作業内容
A) キャップレートに関する抜粋のうち、「不動産投資家が不動産評価を行」から「抽出法、③投資バンド法です。」までの部分を一字一句違えずに打ち直してください。
B) キャップレートに関する抜粋で、適切なキャップレートを見つける方法として挙げられている3つの方法を答えてください。

抜粋本文
========
キャップレートの求め方-株式評価と不動産評価の意外な類似性
(全裸不動産 全裸幡随院)
不動産評価は、不動産投資の経済的価値を決定するプロセスの中の一つです。“キャップレート”と呼ばれる“還元利回り”ないしは“収益還元率”は、収益を生み出す不動産を評価するための重要な指標となります。“純営業利益(NOI=Net Operating Income)”は、資金調達コスト及び税金のコストが追加される前の、収入を生み出す不動産の収益性を測定するのに必要な数字です。
投資目的での不動産購入の際の評価にあたっては、まずは最低限押さえておかねばならない数字ということになります(但し、不動産投資における各種数字とりわけキャップレートは人為的な評価という介入があり、市場に現れた客観的数字とまでは言えない面、注意が必要です)。
株式の評価には“絶対評価”と“相対評価”の2つの基本的な評価方法が存在しますが、不動産の評価についても当てはまる側面があります。特に、どういう点が似ているかというと、将来の純営業利益(NOI)を適切な割引率で割り引くという発想が、株式評価におけるディスカウント・キャッシュフロー(DCF)評価法に似ているからです。
不動産投資家が不動産評価を行う際に置く重要な仮定の1つは、この“キャップレート”と呼ばれる還元利回りを選択することです。還元利回りは不動産の収益還元率であり、価値上昇分や減価償却費を差し引いたものです。平たく言えば、不動産の“現在価値”を決定するために純営業利益(NOI)に適用されるレートです。
例えば、不動産が今後10年間で10000万円のNOIを生み出すと予想されると仮定します。14%の還元利回りで割り引かれた場合(今時の東京都心で、不動産の市場価値は、単純な収益還元方式で計算すると、約7143万円。もし6500万円で売られている場合、得です。しかし、販売価格が8000万円の場合、損な取引ということになります。
先ほども言った通り、キャップレート(還元利回り)の決定は、収入を生み出す不動産を評価するために使用される重要な指標の1つです。問題は、その見つけ方です。企業の“加重平均資本コスト(WACC)”の計算よりも多少複雑ですが、投資家が適切なキャップレート(還元利回り)を見つけるために使用できる方法はいくつかあります。3つほど紹介しておきます。少々、小難しい表現ですが、やっていることは大したことありません。この3つとは、①ビルドアップ法、②市場抽出法、③投資バンド法です。
========
資料
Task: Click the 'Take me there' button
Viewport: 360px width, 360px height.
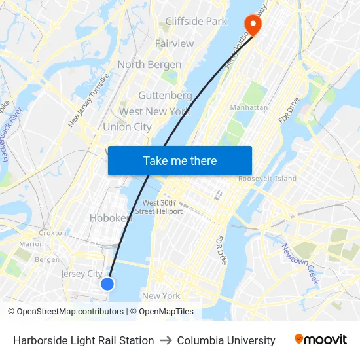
========
結果
A)
不動産投資家が不動産評価を行う際に置く重要な仮定の1つは、この“キャップレート”と呼ばれる還元利回りを選択することです。還元利回りは不動産の収益還元率であり、価値上昇分や減価償却費を差し引いたものです。平たく言えば、不動産の“現在価値”を決定するために純営業利益(NOI)に適用されるレートです。
例えば、不動産が今後10年間で10000万円のNOIを生み出すと予想されると仮定します。14%の還元利回りで割り引かれた場合(今時の東京都心で、不動産の市場価値は、単純な収益還元方式で計算すると、約7143万円。もし6500万円で売られている場合、得です。しかし、販売価格が8000万円の場合、損な取引ということになります。
先ほども言った通り、キャップレート(還元利回り)の決定は、収入を生み出す不動産を評価するために使用される重要な指標の1つです。問題は、その見つけ方です。企業の“加重平均資本コスト(WACC)”の計算よりも多少複雑ですが、投資家が適切なキャップレート(還元利回り)を見つけるために使用できる方法はいくつかあります。3つほど紹介しておきます。少々、小難しい表現ですが、やっていることは大したことありません。この3つとは、①ビルドアップ法、②市場抽出法、③投資バンド法です。

B) ビルドアップ法、市場抽出法、投資バンド法です。